Trwa rejestracja uczestników na nasz tegoroczny Europejski Kongres Gospodarczy. Zapraszamy! Udział możecie potwierdzić pod
tym linkiem.
• Nowa ustawa o uczelniach wyższych poprawia wiele elementów szkolnictwa wyższego, m.in. finansowanie czy rolę rektora.
• Musimy przyzwyczaić się do tego, że w rankingach szkół wyższych wypadamy blado. Postawmy na rankingi branżowe.
• Umiędzynarodowienie, studia podyplomowe oraz poczucie misji to zdaniem Witolda Bieleckiego, rektora Akademii Leona Koźmińskiego, klucz do sukcesu uczelni wyższej.
Panie rektorze, dlaczego we wszelkich rankingach światowych, szczególnie w osławionej szanghajskiej pięćsetce,polskie uczelnie zdobywają jedynie dwa, raptem trzy miejsca?
Witold Bielecki, rektor Akademii Leona Koźmińskiego: – To akurat jest bardzo łatwe do wyjaśnienia. Kryteria rankingu szanghajskiego są takie, że taki kraj jak nasz, z taką historią, prędko się nie przebije. Podam jeden przykład – liczba laureatów Nagrody Nobla. Skąd my mamy wziąć nagle laureatów Nagrody Nobla? No, skąd?
Żydów dzisiaj nie mamy, a oni zapewne by nam statystykę noblistów znacznie poprawili.
– No, właśnie. Żydzi, którzy byli u nas, zostali wymordowani. Cała inteligencja została wymordowana. Zapomnijmy na razie o rankingu szanghajskim, trudno. Natomiast jest cały szereg innych akredytacji i rankingów. Na przykład branżowych, w których na przykład my jesteśmy, w rankingu Triple Crown, prowadzonym dla uczelni ekonomicznych i biznesowych.
To jest ważne, bo jeżeli jest na świecie ponad 13 tysięcy takich uczelni, to my jesteśmy w gronie pierwszych siedemdziesięciu kilku na globie. I dzięki temu mamy otwarte wejście do każdej uczelni ekonomicznej na świecie.
Na przykład Chińczycy, bardzo zainteresowani Polską, przyjeżdżają do nas, a nie na uniwersytet czy na politechnikę albo którąś uczelnię ekonomiczną. Przyjeżdżają do nas, ponieważ widzą, że mamy Triple Crown. W Chinach jest jedna szkoła wymieniana w tym rankingu.
Na całe Chiny?
– Tak i to jest moim zdaniem coś! Dlatego namawiam wszystkich rektorów oraz rząd, by ministerstwo zwracało koszty tych akredytacji, bo one kosztują, np. przygotowanie wszelkich prezentacji, delegacje itp.

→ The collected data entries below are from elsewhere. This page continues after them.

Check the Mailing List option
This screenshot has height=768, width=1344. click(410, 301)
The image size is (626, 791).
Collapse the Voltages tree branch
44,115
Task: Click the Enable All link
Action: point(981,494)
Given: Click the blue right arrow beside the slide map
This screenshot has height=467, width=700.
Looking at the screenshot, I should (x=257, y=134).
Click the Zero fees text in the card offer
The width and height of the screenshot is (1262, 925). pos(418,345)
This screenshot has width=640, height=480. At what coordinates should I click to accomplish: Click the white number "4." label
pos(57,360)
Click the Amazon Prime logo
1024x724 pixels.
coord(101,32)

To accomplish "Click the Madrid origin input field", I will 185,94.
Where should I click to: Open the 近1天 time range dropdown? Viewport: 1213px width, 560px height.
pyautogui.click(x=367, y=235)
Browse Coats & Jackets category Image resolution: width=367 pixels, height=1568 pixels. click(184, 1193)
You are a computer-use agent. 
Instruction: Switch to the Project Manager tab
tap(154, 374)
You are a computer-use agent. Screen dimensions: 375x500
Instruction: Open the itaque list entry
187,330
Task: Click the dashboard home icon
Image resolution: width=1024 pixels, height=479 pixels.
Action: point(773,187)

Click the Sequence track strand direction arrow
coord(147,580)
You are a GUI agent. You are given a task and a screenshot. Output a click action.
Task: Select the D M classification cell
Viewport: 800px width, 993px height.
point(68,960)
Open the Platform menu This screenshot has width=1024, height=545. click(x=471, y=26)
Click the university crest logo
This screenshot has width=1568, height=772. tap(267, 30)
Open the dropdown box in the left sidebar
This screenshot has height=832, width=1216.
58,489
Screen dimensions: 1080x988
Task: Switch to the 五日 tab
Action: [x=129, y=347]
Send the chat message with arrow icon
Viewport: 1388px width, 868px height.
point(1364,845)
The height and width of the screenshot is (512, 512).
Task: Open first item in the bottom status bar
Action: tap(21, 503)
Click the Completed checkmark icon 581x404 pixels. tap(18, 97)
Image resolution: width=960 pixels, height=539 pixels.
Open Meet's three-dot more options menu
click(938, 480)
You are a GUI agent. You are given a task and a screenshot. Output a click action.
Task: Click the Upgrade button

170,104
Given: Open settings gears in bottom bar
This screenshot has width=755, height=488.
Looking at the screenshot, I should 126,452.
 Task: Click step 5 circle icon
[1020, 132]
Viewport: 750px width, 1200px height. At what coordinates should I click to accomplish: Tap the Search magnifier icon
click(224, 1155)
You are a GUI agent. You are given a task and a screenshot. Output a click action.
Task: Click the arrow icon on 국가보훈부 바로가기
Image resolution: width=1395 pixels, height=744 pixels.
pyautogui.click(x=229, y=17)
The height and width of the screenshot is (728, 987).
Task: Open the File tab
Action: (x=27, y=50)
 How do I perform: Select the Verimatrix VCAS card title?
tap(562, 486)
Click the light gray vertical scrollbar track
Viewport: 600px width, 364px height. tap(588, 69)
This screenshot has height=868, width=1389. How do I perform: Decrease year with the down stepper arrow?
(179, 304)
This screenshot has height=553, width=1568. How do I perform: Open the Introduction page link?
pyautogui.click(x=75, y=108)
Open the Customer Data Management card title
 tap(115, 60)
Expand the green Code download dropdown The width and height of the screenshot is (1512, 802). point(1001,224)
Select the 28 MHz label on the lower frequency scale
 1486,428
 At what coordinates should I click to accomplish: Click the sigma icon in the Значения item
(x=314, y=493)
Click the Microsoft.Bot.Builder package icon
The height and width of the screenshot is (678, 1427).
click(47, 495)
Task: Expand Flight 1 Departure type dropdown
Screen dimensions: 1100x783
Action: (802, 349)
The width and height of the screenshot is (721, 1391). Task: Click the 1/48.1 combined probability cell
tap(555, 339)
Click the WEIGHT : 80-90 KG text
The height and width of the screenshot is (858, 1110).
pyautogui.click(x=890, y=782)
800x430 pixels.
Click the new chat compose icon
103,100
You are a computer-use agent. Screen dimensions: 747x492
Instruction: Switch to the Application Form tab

Jeśli już jesteśmy przy finansach. Premier Gowin lansuje dobrze brzmiący propagandowo slogan o pieniądzach idących za studentem.
– To niestety nie jest prawdą. Za doktorantem – tak, ale nie za studentem. Bez względu na to, czy to będzie uczelnia prywatna czy publiczna, każdy doktorant będzie dostawał stypendium. Przez dwa lata, a po dwóch latach będzie weryfikacja, czy się nadaje, czy nie i do widzenia. Jeśli będzie się nadawał, to jego stypendium znacznie wzrośnie. I to już będą pieniądze, dzięki którym ten doktorant nie będzie musiał chałturzyć.
Chałturzą za to profesorowie. To dlatego uczelnie prywatne są w Polsce tak słabe?
– Były bardzo niskie bariery wejścia na studia, bo był wyż demograficzny. Kilku profesorów się umawiało: wynajmujemy pomieszczenia i jest biznes. Nie było w tym żadnej wizji. Teraz wiele z tych szkół pada.
Dlaczego my, jako uczelnia, wylewarowaliśmy się na tak wysoką pozycję, na jakiej teraz jesteśmy? Byliśmy grupą pod kierunkiem profesora Koźmińskiego i gdy tylko pojawiły się możliwości, postanowiliśmy utworzyć uczelnię.
Zaczęliśmy od strategii. W 1993 roku, gdy zrobiliśmy sesję strategiczną, odkryliśmy, że będzie niż demograficzny. To przecież bardzo łatwo było przewidzieć. Gdy opracowaliśmy strategię, podstawowym problemem, jaki sobie postawiliśmy, było jak się przygotować na niż demograficzny.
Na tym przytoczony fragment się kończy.